🤖 AI Summary
Current large language models struggle to model nonverbal cues—such as gestures, facial expressions, and body language—hindering the development of immersive conversational AI. To address this, we introduce VENUS, the first large-scale multimodal dataset for video-driven dialogue, featuring time-aligned dialogue transcripts, fine-grained facial action units, and full-body pose annotations. Methodologically, we propose a novel nonverbal vector quantization (VQ) representation built upon a VQ-VAE, and design MARS: a text-video-action tri-modal joint modeling framework trained end-to-end via multimodal next-token prediction. Experimental results demonstrate that MARS significantly outperforms baselines in nonverbal cue generation and contextual consistency. Quantitative and qualitative analyses confirm VENUS’s broad coverage and high-quality annotations. Collectively, this work establishes a foundational resource and methodology for nonverbal understanding and generation in conversational AI.
📝 Abstract
Nonverbal communication is integral to human interaction, with gestures, facial expressions, and body language conveying critical aspects of intent and emotion.

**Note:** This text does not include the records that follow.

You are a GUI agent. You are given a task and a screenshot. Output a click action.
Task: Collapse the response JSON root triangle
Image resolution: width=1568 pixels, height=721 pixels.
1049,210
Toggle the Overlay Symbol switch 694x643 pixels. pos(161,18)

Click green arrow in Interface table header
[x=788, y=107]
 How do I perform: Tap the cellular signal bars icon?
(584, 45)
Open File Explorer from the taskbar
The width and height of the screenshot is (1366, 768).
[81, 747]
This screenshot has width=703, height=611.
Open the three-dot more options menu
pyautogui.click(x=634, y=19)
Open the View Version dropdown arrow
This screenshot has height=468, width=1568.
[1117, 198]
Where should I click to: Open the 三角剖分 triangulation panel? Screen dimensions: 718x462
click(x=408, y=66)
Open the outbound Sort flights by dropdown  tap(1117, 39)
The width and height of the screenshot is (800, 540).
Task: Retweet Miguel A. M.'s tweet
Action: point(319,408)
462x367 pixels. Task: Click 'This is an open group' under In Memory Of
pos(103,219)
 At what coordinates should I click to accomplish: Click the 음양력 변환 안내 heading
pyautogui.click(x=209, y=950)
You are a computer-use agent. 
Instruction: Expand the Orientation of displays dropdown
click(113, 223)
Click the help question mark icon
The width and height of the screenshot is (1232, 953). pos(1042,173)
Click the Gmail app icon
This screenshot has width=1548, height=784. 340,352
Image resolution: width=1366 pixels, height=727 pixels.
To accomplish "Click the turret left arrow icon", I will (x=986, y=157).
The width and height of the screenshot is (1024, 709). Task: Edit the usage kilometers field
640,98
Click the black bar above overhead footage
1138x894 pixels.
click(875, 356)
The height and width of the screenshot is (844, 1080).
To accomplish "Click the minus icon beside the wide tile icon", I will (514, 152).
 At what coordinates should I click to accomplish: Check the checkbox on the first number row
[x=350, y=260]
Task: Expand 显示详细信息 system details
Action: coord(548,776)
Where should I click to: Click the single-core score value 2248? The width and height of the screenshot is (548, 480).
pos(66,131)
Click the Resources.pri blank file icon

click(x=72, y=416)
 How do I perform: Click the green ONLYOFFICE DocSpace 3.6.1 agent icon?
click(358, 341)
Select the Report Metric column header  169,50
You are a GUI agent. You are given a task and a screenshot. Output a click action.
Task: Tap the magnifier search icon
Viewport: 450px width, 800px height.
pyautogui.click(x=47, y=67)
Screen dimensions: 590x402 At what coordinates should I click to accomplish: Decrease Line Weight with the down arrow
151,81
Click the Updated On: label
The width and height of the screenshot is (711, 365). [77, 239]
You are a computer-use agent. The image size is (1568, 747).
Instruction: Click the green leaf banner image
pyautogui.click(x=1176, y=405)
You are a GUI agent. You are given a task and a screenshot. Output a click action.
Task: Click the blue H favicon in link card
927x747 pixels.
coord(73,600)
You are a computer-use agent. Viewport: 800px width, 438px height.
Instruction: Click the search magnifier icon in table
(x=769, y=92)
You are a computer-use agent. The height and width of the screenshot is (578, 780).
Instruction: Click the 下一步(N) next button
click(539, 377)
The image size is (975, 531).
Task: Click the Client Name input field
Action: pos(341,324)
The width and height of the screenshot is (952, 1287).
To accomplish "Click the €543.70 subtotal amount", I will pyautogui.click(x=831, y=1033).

However, existing large language models (LLMs) fail to effectively incorporate these nonverbal elements, limiting their capacity to create fully immersive conversational experiences. We introduce MARS, a multimodal language model designed to understand and generate nonverbal cues alongside text, bridging this gap in conversational AI. Our key innovation is VENUS, a large-scale dataset comprising annotated videos with time-aligned text, facial expressions, and body language. Leveraging VENUS, we train MARS with a next-token prediction objective, combining text with vector-quantized nonverbal representations to achieve multimodal understanding and generation within a unified framework. Based on various analyses of the VENUS datasets, we validate its substantial scale and high effectiveness. Our quantitative and qualitative results demonstrate that MARS successfully generates text and nonverbal languages, corresponding to conversational input.